Out there - East Anglia

James Buchan rates the politicians of Norfolk

National preoccupations, like visitors to Norfolk, have trouble getting up the A11. Even if they make it up to Norwich, they will have despaired by Asda on the ring road, and turned back for home.

Since the last general election in 2001, prosperity and foot-and-mouth have cut deeply into the county's old agricultural character, and traditional market towns like Aylsham have been turned overnight into dormitories of Norwich.

Yarmouth is - as ever - on the threshold of a "new dawn", transport is bad, schools worse, and the beautiful new PFI Norfolk and Norwich Hospital the therapeutic equivalent of the M25.

Farmers are unpopular and hunting is not an issue, except in the west. Xenophobia is strong and inaccurate. My beloved Arabic teacher, who is Tunisian, is called a "smelly Paki" by her pupils at Yarmouth High. National politicians are a liability. In Norwich North, Dr Ian Gibson, the leftish MP, cut Tony Blair out of his campaign leaflets, only to have Hilary Benn on a visit tell schoolchildren at Hewett School that outsourcing jobs to India was great. You could hear the groan all over town, and the delight in Surrey Street, headquarters of Norwich Union.

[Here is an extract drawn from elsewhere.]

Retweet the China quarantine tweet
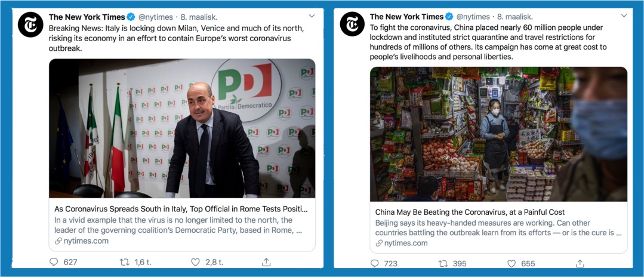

Across Norwich, the Lib Dems are hoping to rattle Charles Clarke's peace of mind, but are unlikely to do much to dent his majority (8,816). Norfolk politicians have a pathological "motorway envy" (we don't have one) so the Greens may pick up a few votes.

Henry Bellingham is probably safe on his 3,485 majority for the Tories in North-West Norfolk. In South-West Norfolk, Christopher Fraser, the new Conservative candidate, has been reluctant to show up at public meetings, and rubbed the Eastern Daily Press up the wrong way. Still, Gillian Shephard has left him a 9,000 majority.

The pick of the battles is in North Norfolk, where the Liberal Democrat Norman Lamb has to defend a majority of just 483. He has been a terrific constituency MP, but Iain Dale, who is both Tory and gay, has some of the hunger that won the seat for Lamb last time, at the third attempt.

In the preliminary mud-slinging, Dale has more than held his own. Meanwhile, for the surly and pampered retirees of Sheringham and Weybourne, the Lib Dems do well on council tax and stopping houses falling into the sea, though the Tories are picking up on pensions. (There are no immigrants.) Everything depends on the UK Independence Party. It polled about 6,900 in the Euro elections. Even if Ukip captures only unreconstructed toffs and blimps, it could hurt Dale.

In Great Yarmouth, the only red seat outside Norwich, the Liberal Democrat challenger has shown an admirable sense of proportion. He spent the first week of the campaign on holiday in Spain. He told the local BBC that it was the week of his timeshare.

Now that's a slogan for our times: A Spanish timeshare in every pot!